PROBLEM REQUIREMENTS:
Would you reproduce the whole listing below without altering a single word?
_ _ _ _ _
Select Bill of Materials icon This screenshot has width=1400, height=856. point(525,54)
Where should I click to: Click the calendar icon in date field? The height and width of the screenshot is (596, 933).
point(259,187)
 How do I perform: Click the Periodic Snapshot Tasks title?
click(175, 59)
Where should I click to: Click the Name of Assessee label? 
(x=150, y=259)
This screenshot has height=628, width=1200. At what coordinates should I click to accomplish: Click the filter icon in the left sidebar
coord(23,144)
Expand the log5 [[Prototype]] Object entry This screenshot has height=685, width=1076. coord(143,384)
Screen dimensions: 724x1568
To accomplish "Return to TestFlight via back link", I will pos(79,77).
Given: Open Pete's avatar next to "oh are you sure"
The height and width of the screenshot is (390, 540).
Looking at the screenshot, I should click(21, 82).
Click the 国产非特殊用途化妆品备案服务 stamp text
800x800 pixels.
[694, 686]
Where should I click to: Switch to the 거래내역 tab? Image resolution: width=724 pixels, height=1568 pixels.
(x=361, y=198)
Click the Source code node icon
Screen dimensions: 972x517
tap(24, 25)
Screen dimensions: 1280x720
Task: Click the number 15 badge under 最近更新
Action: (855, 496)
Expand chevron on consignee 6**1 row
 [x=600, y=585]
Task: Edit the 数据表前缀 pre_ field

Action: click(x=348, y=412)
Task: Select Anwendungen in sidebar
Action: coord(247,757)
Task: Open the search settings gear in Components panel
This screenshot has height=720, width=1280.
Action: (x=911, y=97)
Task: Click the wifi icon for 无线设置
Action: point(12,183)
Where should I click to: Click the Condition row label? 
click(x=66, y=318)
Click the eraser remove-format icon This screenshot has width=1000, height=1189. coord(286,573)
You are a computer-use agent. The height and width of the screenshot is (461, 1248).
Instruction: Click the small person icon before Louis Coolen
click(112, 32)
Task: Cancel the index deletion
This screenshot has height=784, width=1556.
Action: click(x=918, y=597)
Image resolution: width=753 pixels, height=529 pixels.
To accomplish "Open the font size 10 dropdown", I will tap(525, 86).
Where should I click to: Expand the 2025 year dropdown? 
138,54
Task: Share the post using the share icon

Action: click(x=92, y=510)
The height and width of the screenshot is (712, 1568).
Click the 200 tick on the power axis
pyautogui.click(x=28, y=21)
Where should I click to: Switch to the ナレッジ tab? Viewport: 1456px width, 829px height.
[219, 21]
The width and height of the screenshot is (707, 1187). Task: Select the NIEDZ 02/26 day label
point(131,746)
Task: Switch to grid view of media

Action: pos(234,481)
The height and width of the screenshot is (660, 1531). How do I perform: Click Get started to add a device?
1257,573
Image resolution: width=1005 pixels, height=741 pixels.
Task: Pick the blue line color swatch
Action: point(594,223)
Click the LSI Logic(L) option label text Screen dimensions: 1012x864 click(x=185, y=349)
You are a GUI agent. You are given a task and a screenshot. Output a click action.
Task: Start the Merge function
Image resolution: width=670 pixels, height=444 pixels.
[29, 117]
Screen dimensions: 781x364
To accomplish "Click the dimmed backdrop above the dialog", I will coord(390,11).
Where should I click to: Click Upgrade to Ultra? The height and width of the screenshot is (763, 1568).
_ _ _ _ _
OUTPUT:
Select Bill of Materials icon This screenshot has width=1400, height=856. point(525,54)
Where should I click to: Click the calendar icon in date field? The height and width of the screenshot is (596, 933).
point(259,187)
 How do I perform: Click the Periodic Snapshot Tasks title?
click(175, 59)
Where should I click to: Click the Name of Assessee label? 
(x=150, y=259)
This screenshot has height=628, width=1200. At what coordinates should I click to accomplish: Click the filter icon in the left sidebar
coord(23,144)
Expand the log5 [[Prototype]] Object entry This screenshot has height=685, width=1076. coord(143,384)
Screen dimensions: 724x1568
To accomplish "Return to TestFlight via back link", I will pos(79,77).
Given: Open Pete's avatar next to "oh are you sure"
The height and width of the screenshot is (390, 540).
Looking at the screenshot, I should click(21, 82).
Click the 国产非特殊用途化妆品备案服务 stamp text
800x800 pixels.
[694, 686]
Where should I click to: Switch to the 거래내역 tab? Image resolution: width=724 pixels, height=1568 pixels.
(x=361, y=198)
Click the Source code node icon
Screen dimensions: 972x517
tap(24, 25)
Screen dimensions: 1280x720
Task: Click the number 15 badge under 最近更新
Action: (855, 496)
Expand chevron on consignee 6**1 row
 [x=600, y=585]
Task: Edit the 数据表前缀 pre_ field

Action: click(x=348, y=412)
Task: Select Anwendungen in sidebar
Action: coord(247,757)
Task: Open the search settings gear in Components panel
This screenshot has height=720, width=1280.
Action: (x=911, y=97)
Task: Click the wifi icon for 无线设置
Action: point(12,183)
Where should I click to: Click the Condition row label? 
click(x=66, y=318)
Click the eraser remove-format icon This screenshot has width=1000, height=1189. coord(286,573)
You are a computer-use agent. The height and width of the screenshot is (461, 1248).
Instruction: Click the small person icon before Louis Coolen
click(112, 32)
Task: Cancel the index deletion
This screenshot has height=784, width=1556.
Action: click(x=918, y=597)
Image resolution: width=753 pixels, height=529 pixels.
To accomplish "Open the font size 10 dropdown", I will tap(525, 86).
Where should I click to: Expand the 2025 year dropdown? 
138,54
Task: Share the post using the share icon

Action: click(x=92, y=510)
The height and width of the screenshot is (712, 1568).
Click the 200 tick on the power axis
pyautogui.click(x=28, y=21)
Where should I click to: Switch to the ナレッジ tab? Viewport: 1456px width, 829px height.
[219, 21]
The width and height of the screenshot is (707, 1187). Task: Select the NIEDZ 02/26 day label
point(131,746)
Task: Switch to grid view of media

Action: pos(234,481)
The height and width of the screenshot is (660, 1531). How do I perform: Click Get started to add a device?
1257,573
Image resolution: width=1005 pixels, height=741 pixels.
Task: Pick the blue line color swatch
Action: point(594,223)
Click the LSI Logic(L) option label text Screen dimensions: 1012x864 click(x=185, y=349)
You are a GUI agent. You are given a task and a screenshot. Output a click action.
Task: Start the Merge function
Image resolution: width=670 pixels, height=444 pixels.
[29, 117]
Screen dimensions: 781x364
To accomplish "Click the dimmed backdrop above the dialog", I will coord(390,11).
Where should I click to: Click Upgrade to Ultra? The height and width of the screenshot is (763, 1568).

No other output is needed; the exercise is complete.